Print the listing once more, exactly as written.

- Opening Delimiter -

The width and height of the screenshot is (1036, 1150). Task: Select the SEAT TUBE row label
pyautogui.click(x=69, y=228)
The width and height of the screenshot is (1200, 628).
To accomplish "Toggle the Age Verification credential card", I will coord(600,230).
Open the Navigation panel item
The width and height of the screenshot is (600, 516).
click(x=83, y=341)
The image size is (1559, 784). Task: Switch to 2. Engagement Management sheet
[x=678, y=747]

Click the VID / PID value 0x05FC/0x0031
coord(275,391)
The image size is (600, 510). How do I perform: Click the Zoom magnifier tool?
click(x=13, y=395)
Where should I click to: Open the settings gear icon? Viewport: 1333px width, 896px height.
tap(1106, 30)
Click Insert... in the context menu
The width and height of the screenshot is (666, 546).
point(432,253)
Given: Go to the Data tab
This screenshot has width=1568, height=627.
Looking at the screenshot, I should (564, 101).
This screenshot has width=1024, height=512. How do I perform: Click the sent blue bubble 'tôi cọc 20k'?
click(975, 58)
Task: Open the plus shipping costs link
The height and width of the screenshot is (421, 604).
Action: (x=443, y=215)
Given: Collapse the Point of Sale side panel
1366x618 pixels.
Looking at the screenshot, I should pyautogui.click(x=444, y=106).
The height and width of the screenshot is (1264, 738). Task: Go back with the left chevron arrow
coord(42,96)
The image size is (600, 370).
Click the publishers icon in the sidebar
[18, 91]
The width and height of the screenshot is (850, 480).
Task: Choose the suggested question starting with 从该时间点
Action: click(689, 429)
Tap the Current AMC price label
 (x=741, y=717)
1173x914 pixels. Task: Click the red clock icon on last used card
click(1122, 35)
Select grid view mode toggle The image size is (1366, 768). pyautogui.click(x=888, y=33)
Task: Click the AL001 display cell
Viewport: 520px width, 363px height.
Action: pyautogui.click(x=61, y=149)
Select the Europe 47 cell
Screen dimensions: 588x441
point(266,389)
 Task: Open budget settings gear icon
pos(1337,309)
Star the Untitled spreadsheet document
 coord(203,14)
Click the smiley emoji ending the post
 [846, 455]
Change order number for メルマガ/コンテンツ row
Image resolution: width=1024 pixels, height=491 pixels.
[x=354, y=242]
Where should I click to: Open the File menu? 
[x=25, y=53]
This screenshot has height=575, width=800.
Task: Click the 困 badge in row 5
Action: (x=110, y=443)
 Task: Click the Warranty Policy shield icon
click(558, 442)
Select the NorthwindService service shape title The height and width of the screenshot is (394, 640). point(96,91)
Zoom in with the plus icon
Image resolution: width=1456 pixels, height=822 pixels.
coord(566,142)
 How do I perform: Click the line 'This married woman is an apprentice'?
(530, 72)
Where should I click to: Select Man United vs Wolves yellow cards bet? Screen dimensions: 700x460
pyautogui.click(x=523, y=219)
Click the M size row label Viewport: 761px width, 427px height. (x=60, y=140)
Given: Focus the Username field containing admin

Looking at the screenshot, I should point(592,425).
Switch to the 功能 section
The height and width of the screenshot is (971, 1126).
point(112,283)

- Closing Delimiter -

Solution for this exercise:
The width and height of the screenshot is (1036, 1150). Task: Select the SEAT TUBE row label
pyautogui.click(x=69, y=228)
The width and height of the screenshot is (1200, 628).
To accomplish "Toggle the Age Verification credential card", I will coord(600,230).
Open the Navigation panel item
The width and height of the screenshot is (600, 516).
click(x=83, y=341)
The image size is (1559, 784). Task: Switch to 2. Engagement Management sheet
[x=678, y=747]

Click the VID / PID value 0x05FC/0x0031
coord(275,391)
The image size is (600, 510). How do I perform: Click the Zoom magnifier tool?
click(x=13, y=395)
Where should I click to: Open the settings gear icon? Viewport: 1333px width, 896px height.
tap(1106, 30)
Click Insert... in the context menu
The width and height of the screenshot is (666, 546).
point(432,253)
Given: Go to the Data tab
This screenshot has width=1568, height=627.
Looking at the screenshot, I should (564, 101).
This screenshot has width=1024, height=512. How do I perform: Click the sent blue bubble 'tôi cọc 20k'?
click(975, 58)
Task: Open the plus shipping costs link
The height and width of the screenshot is (421, 604).
Action: (x=443, y=215)
Given: Collapse the Point of Sale side panel
1366x618 pixels.
Looking at the screenshot, I should pyautogui.click(x=444, y=106).
The height and width of the screenshot is (1264, 738). Task: Go back with the left chevron arrow
coord(42,96)
The image size is (600, 370).
Click the publishers icon in the sidebar
[18, 91]
The width and height of the screenshot is (850, 480).
Task: Choose the suggested question starting with 从该时间点
Action: click(689, 429)
Tap the Current AMC price label
 (x=741, y=717)
1173x914 pixels. Task: Click the red clock icon on last used card
click(1122, 35)
Select grid view mode toggle The image size is (1366, 768). pyautogui.click(x=888, y=33)
Task: Click the AL001 display cell
Viewport: 520px width, 363px height.
Action: pyautogui.click(x=61, y=149)
Select the Europe 47 cell
Screen dimensions: 588x441
point(266,389)
 Task: Open budget settings gear icon
pos(1337,309)
Star the Untitled spreadsheet document
 coord(203,14)
Click the smiley emoji ending the post
 [846, 455]
Change order number for メルマガ/コンテンツ row
Image resolution: width=1024 pixels, height=491 pixels.
[x=354, y=242]
Where should I click to: Open the File menu? 
[x=25, y=53]
This screenshot has height=575, width=800.
Task: Click the 困 badge in row 5
Action: (x=110, y=443)
 Task: Click the Warranty Policy shield icon
click(558, 442)
Select the NorthwindService service shape title The height and width of the screenshot is (394, 640). point(96,91)
Zoom in with the plus icon
Image resolution: width=1456 pixels, height=822 pixels.
coord(566,142)
 How do I perform: Click the line 'This married woman is an apprentice'?
(530, 72)
Where should I click to: Select Man United vs Wolves yellow cards bet? Screen dimensions: 700x460
pyautogui.click(x=523, y=219)
Click the M size row label Viewport: 761px width, 427px height. (x=60, y=140)
Given: Focus the Username field containing admin

Looking at the screenshot, I should point(592,425).
Switch to the 功能 section
The height and width of the screenshot is (971, 1126).
point(112,283)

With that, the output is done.